The Only Disaster Recovery Guide You Will Ever Need
Disaster recovery (DR) refers to the security planning area that aims to protect your organization from the negative effects of significant adverse events. It allows an organization to either maintain or quickly resume its mission-critical functions following a data disaster without incurring significant loses in business operations or revenues.
Disasters come in different shapes and sizes. They do not only refer to catastrophic events such as earthquakes, tornadoes, or hurricanes, but also security incidents such as equipment failures, cyber-attacks, or even terrorism classified as disasters.
In preparation, organizations and companies create DR plans detailing processes to follow and actions to take to resume their mission-critical functions.

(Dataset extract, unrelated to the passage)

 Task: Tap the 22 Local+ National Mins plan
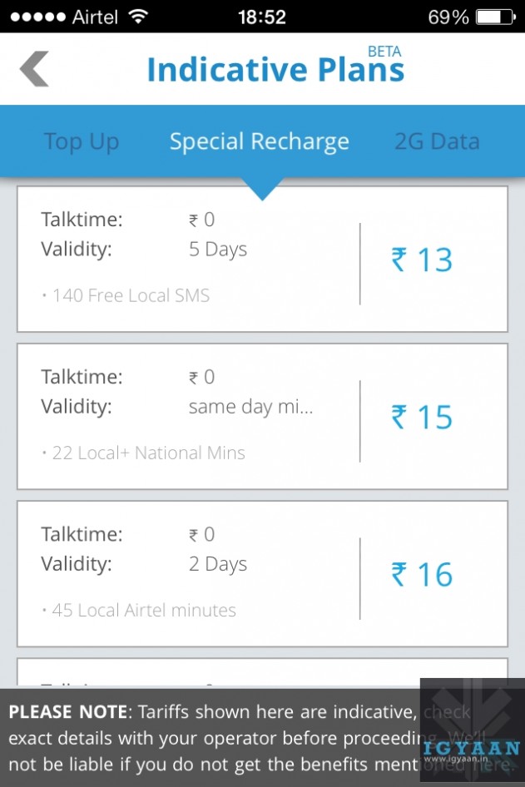[x=148, y=453]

What is Disaster Recovery?
Disaster recovery focuses on IT systems that help support an organization’s critical business functions. It is often associated with the term business continuity, but the two are not entirely interchangeable. DR is part of business continuity. It focuses more on keeping all business aspects running despite disasters.

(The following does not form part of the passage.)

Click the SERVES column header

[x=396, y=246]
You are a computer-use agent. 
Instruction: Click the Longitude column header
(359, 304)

Since IT systems have become critical to business success, disaster recovery is now a primary pillar within the business continuity process.
Most business owners do not usually consider that they may be victims of a natural disaster until an unforeseen crisis happens, which ends up costing their company a lot of money in operational and economic losses. These events can be unpredictable, and as a business owner, you cannot risk not having a disaster preparedness plan in place.
What Kind of Disasters Do Businesses Face?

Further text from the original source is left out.